O país é atualmente o maior emissor de gases causadores do efeito estufa proveniente de atividades humanas

Reuters

19 Novembro 2010 | 23h09

A China disse nesta sexta que não vai concordar com nenhum acordo que conecte a ajuda das nações ricas à permissão de  maior fiscalização dos esforços para limitar as emissões de gases de efeito estufa.

 

Os comentários de Huang Huikang, Ministro das Relações Exteriores da China e representante do país nas negociações climáticas, abriram uma fenda entre Pequim e as nações desenvolvidas - especialmente os EUA - que pode complicar bastante as negociações em Cancún, no México.    

 

A China, atualmente o maior emissor de gases causadores do efeito estufa proveniente de atividades humanas, será um país-chave nas negociações, que reunirão quase 200 países no final do mês para tentar entrar em acordo sobre um "fundo verde" para os países pobres e, mais uma vez, sobre a possibilidade de redução de emissões para combater o aquecimento global.Espera-se que  Cancun seja mais um passo na construção de um acordo legalmente vinculante ainda no ano que vem.     

       

Os EUA, a União Europeia e outros governos querem que a China, a Índia e outras economias emergentes que firmem compromissos mais robustos para controlar e até cortar suas emissões e submetê-las a um monitoramento mais sério.

        

Huang disse que Pequim esperava ver progressos em Cancún, mas não iria fazer concessões naquilo que acredita ser o direito  da China de fazer do crescimento econômico sua prioridade.

 

A chave para o sucesso nas negociações clmáticas, disse ele, seria que as economias mais avançadas liderarem o processo com grandes cortes de emissões e garantia de mais ajuda financeira e tecnologia limpa para ajudar as nações mais pobres.

 

"Isso é incondicional e não deveria estar conectado a nada mais", afirmou.

 

As emissões chinesas mais que dobraram desde 2000 e ultrapassaram as dos EUA. Em 2009 suas emissões relativas a queima de  combustíveis fósseis foi de 7,5 bilhões de toneladas, ou 24% do total global.
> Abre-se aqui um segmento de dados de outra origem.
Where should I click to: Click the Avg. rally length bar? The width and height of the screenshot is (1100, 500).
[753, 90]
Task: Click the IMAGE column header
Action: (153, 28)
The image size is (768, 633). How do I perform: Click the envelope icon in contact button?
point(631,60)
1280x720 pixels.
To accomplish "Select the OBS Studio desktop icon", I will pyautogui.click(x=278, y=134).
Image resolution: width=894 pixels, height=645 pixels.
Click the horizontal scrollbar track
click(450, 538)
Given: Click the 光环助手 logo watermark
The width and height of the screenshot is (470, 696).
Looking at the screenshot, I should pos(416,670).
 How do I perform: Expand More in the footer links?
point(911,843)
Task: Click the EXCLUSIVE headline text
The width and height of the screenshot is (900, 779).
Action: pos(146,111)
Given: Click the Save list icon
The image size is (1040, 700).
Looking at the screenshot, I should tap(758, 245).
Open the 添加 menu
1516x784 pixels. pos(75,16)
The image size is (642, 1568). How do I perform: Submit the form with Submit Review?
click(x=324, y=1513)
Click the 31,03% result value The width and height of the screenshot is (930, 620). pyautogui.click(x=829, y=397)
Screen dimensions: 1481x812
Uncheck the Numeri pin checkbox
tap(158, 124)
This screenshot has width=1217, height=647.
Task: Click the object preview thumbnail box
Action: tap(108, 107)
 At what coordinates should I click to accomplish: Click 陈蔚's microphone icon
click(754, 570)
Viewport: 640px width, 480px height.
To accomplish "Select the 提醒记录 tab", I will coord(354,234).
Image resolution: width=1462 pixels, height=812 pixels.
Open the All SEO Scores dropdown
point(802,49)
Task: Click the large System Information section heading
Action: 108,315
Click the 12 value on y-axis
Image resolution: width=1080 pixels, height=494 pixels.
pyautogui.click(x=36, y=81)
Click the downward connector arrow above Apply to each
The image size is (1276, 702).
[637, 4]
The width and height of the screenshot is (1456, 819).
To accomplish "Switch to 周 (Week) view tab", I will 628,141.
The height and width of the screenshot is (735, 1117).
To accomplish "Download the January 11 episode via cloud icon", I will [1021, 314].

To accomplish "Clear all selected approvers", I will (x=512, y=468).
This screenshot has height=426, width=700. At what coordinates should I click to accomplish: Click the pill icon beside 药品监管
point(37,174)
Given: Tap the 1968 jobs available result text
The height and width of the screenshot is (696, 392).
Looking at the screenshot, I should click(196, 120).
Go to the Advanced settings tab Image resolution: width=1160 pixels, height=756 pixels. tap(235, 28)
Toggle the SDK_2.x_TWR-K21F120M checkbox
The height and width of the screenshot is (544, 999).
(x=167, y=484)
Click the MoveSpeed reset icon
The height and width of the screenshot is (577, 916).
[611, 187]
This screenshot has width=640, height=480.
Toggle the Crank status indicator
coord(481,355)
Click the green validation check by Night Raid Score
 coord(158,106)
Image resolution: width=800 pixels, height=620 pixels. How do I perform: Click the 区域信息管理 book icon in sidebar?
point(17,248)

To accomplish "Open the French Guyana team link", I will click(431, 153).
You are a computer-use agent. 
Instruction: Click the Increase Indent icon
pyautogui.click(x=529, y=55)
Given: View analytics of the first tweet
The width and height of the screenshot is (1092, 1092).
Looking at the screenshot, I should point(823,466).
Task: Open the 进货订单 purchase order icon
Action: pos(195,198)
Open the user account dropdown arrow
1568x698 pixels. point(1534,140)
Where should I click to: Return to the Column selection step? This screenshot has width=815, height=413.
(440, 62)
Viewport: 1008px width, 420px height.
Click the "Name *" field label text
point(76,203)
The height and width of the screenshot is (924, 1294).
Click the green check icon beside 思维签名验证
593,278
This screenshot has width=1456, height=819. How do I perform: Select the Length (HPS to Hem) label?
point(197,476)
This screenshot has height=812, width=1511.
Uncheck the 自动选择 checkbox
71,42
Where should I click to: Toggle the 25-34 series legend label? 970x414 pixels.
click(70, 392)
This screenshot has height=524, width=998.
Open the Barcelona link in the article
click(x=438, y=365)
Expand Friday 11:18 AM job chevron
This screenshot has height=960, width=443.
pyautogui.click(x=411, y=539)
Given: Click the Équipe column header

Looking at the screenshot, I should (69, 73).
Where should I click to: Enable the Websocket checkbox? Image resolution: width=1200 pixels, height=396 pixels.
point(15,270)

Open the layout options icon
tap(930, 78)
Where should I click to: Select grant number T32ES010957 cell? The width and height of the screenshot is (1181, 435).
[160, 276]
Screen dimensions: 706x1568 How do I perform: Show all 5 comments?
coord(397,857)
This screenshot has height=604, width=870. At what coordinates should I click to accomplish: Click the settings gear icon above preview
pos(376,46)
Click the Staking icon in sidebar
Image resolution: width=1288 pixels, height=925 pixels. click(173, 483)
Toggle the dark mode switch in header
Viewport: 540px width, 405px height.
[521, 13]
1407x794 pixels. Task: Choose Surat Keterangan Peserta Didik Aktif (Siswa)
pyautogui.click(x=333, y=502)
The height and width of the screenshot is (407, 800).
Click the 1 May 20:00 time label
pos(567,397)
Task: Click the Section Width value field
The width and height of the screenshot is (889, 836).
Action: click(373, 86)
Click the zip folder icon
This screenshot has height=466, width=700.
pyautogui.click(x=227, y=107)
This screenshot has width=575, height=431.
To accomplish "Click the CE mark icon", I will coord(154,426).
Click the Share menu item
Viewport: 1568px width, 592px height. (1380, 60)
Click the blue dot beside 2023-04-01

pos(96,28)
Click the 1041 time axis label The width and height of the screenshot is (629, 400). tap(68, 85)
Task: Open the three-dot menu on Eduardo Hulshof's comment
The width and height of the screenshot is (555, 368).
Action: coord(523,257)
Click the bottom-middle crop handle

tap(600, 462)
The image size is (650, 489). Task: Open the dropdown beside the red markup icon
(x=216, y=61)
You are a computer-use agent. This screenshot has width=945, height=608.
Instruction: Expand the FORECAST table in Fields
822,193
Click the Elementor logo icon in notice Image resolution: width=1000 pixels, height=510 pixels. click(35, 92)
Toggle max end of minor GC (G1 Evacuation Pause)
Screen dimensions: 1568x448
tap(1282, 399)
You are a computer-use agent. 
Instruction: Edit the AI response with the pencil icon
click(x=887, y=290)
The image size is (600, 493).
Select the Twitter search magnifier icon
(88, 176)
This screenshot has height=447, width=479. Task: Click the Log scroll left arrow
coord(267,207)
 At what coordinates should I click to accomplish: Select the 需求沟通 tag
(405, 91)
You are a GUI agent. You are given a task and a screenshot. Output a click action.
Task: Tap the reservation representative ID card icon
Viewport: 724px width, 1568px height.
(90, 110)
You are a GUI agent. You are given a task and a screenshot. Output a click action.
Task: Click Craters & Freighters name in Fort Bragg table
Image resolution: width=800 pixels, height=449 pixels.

Pequim promete um esforço para reduzir a "intensidade do carbono" - a quantidade de dióxido de carbono emitida por dólar - entre 40 e 45% até 2020, comparado com números de 2005. Mas diz que a meta não vei ser transformada em um objetivo imposto internacionalmente - de forma legal - que possa atrapalhar as chances de crescimento do país.